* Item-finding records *
################

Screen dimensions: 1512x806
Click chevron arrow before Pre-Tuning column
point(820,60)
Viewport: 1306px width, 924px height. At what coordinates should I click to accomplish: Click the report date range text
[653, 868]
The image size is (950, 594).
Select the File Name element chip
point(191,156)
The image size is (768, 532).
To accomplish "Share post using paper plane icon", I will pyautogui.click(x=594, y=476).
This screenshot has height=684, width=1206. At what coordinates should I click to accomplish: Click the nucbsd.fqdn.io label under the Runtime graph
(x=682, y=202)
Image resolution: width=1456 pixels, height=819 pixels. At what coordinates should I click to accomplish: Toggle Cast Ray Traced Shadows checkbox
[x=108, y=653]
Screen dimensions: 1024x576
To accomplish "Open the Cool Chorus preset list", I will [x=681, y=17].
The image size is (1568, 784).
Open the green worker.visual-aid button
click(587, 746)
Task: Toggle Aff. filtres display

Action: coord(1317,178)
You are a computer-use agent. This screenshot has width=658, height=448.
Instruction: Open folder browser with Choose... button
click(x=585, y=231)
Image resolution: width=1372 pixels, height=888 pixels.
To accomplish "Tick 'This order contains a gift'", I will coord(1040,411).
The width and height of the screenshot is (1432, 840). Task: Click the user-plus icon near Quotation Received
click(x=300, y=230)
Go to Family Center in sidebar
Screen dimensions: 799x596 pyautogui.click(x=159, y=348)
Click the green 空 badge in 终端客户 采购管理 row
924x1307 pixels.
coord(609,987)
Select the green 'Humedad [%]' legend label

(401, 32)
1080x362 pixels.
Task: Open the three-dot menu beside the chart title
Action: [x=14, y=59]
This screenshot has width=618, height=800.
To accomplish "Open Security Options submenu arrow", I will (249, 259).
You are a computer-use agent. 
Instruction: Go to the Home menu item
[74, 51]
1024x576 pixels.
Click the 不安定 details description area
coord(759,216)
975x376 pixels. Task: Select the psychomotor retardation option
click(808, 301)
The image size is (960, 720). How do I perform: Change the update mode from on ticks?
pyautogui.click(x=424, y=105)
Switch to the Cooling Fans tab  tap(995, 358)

################

* TASK *
Reproduce the entries above verbatim, starting with the line that contains "You are a computer-use agent. This" and going on through the line that contains "I will coord(1040,411).".

* ANSWER *
You are a computer-use agent. This screenshot has width=658, height=448.
Instruction: Open folder browser with Choose... button
click(x=585, y=231)
Image resolution: width=1372 pixels, height=888 pixels.
To accomplish "Tick 'This order contains a gift'", I will coord(1040,411).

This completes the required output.